Today, we at Biographile would like to wish a hearty happy birthday to Jack Kerouac, born March 12th, 1922. Kerouac, best remembered for his stream-of-consciousness writing known as "spontaneous prose," was born in Lowell, Massachusetts to French-Canadian parents. His mother was a devout Catholic, but his father abandoned his faith for the bottle when young Jack’s older brother Gerard died of rheumatic fever in 1926. Kerouac went to Columbia on a football scholarship, but dropped out after a tibia injury kept him benched the beginning of his sophomore year.

After leaving Columbia, he met the group of poets, writers, and drug users who would eventually become the core members of the Beat Generation. Many of Kerouac’s novels, about wandering aimlessly with a crowd of like-minded (and usually drunk) male scribblers, draw heavily on life experience, but it’s not easy to get an overall sense of his life from his books alone. Here are a few of our favorite biographies and memoirs about the man, the myth, the legend, Jack Kerouac.

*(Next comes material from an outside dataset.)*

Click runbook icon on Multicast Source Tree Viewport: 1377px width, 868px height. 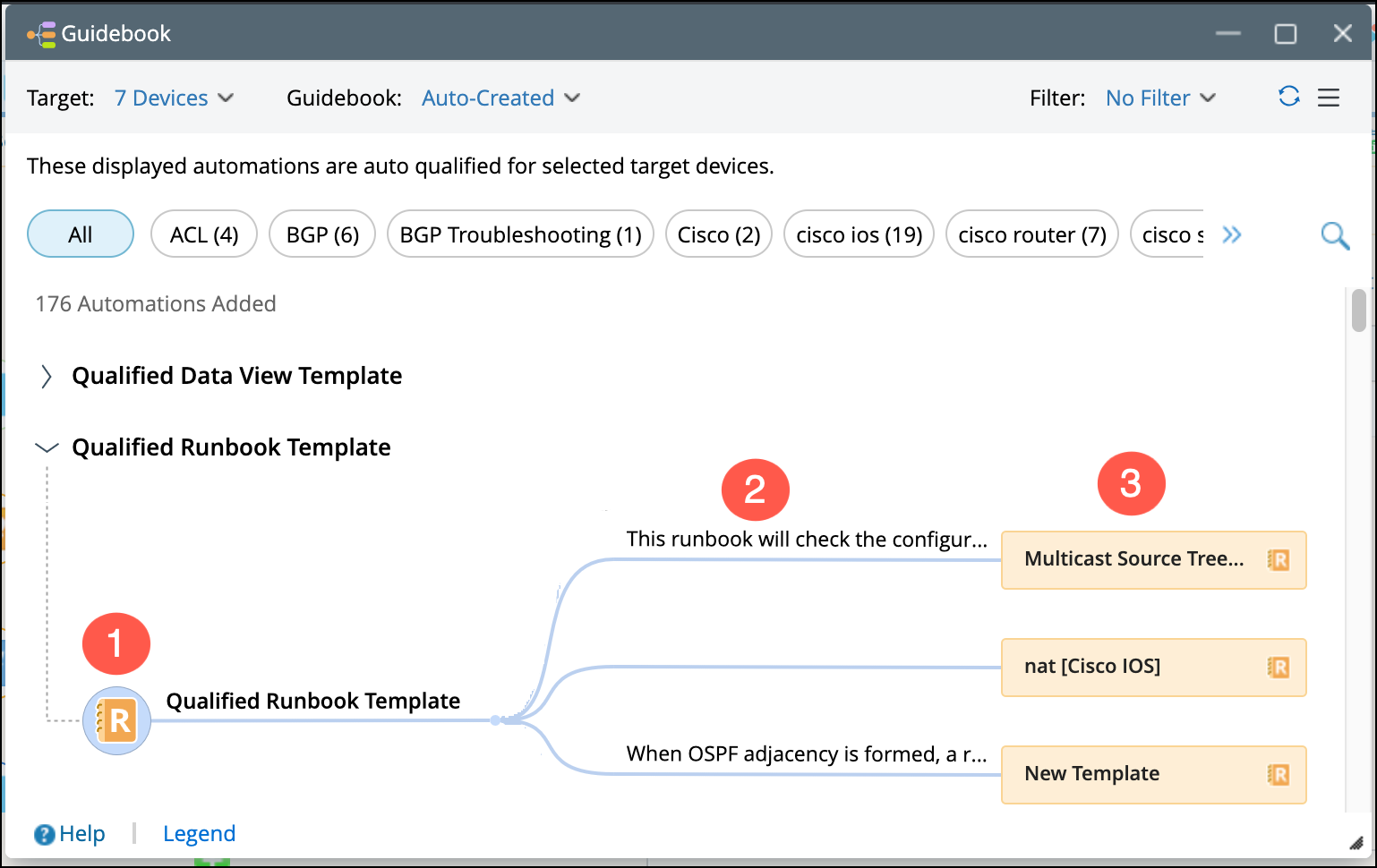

Minor Characters: A Beat Memoir by Joyce Johnson

In 1957, Joyce Johnson, a Barnard college drop-out and aspiring writer, went on a blind date with pre-On the Road Jack Kerouac. That night, he moved into her apartment. In her memoir, Johnson recounts the two years during which the pair sporadically dated, and her precarious position as a fringe member of a band of outsiders. Johnson, the author of seven books total, also wrote The Voice Is All: The Lonely Victory of Jack Kerouac, which is more of a straightforward biography of Kerouac.

Kerouac: A Biography by Ann Charters and Allen Ginsberg

Who better to tackle Kerouac’s life than a noted Beat scholar and Kerouac’s friend and confidante? A book that the Los Angeles Times called "a beautiful combination of love and toughness," this biography, though slightly dated, is a must-read for Kerouac devotees.

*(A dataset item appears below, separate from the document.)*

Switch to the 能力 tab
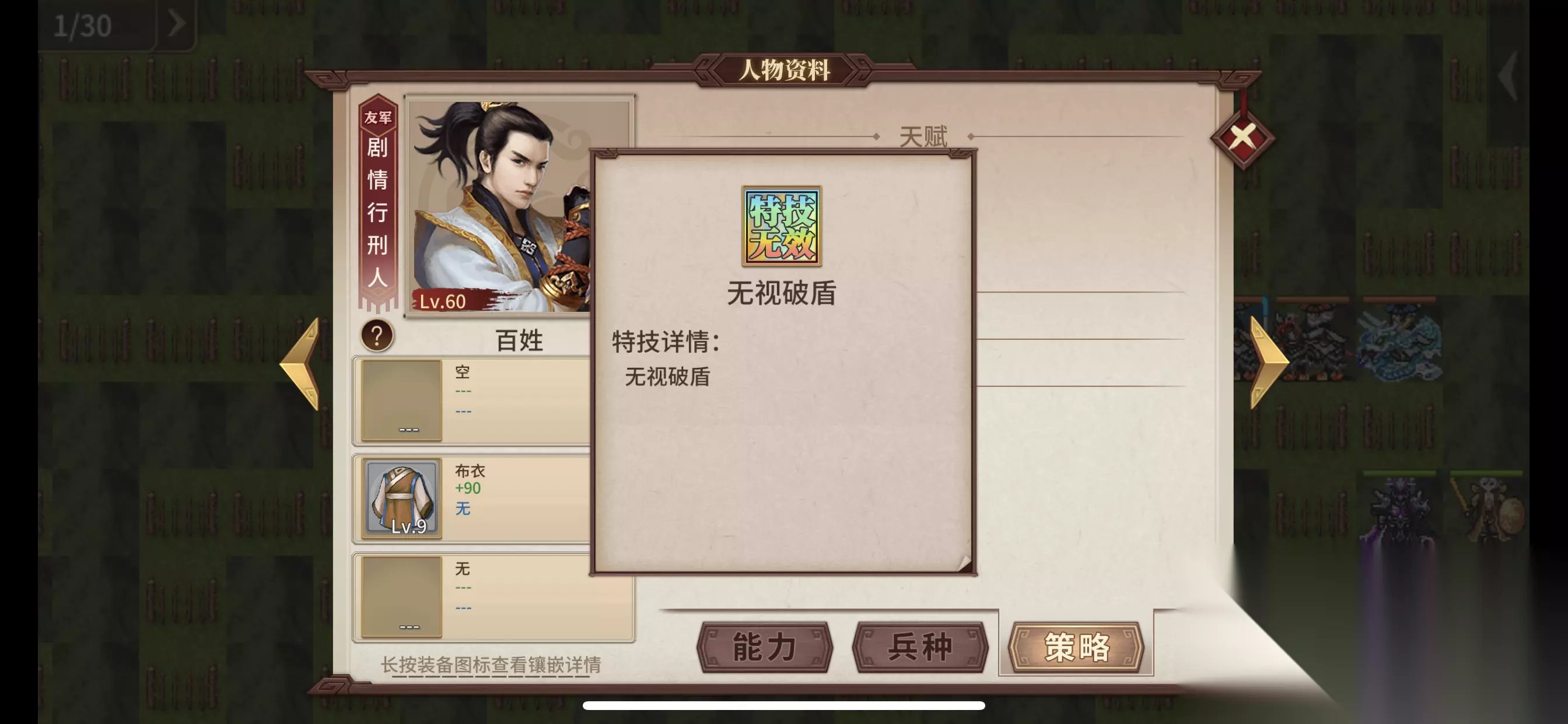The height and width of the screenshot is (724, 1568). tap(765, 646)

Jack’s Book: An Oral Biography of Jack Kerouac by Barry Gifford and Lawrence Lee

Poet and novelist Gifford and journalist Lee set out less than a decade after Kerouac’s death to get his friends -- famous and unknown -- to go on record about his extraordinary life. The result is this riveting collection of memories of Kerouac offered by everyone from his childhood sweetheart to Gore Vidal.

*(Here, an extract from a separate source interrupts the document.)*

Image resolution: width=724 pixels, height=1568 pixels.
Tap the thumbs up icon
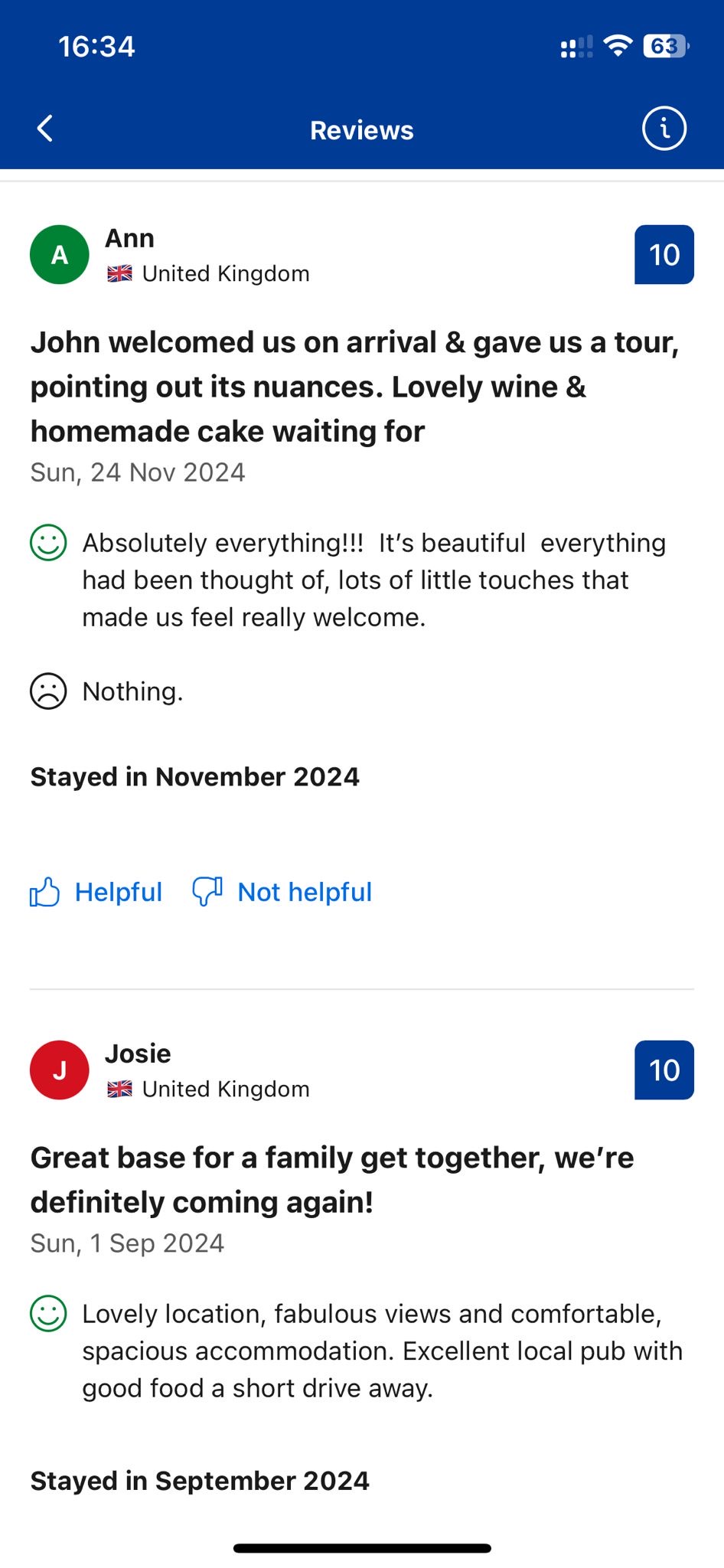pyautogui.click(x=44, y=892)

Desolate Angel: Jack Kerouac, the Beat Generation, and America by Dennis Mcnally

This offering is perhaps the most successful at placing Kerouac at the helm of the Beats, and fleshing out the ways in which he, a working class boy from Massachusetts, influenced and was influenced by the rise of Bohemianism in the late fifties and early sixties.

One and Only: The Untold Story of On the Road by Gerald Nicosia and Anne Marie Santos

Neal Cassady, a dynamo whom Kerouac called "tremendously excited with life," was the inspiration for the character of Dean Moriarty in On the Road and serves now as a role model for millions of restless teenage boys the world over. When Cassady first met Kerouac, he was married to a shy Denver-born teenager named LuAnne, who sensed that the two, initially wary of one another, should join forces. Henderson’s book reveals the story behind this iconic piece of literature, and, like Johnson’s Minor Characters, gives voice to the long-ignored female contingent of the Beat Generation.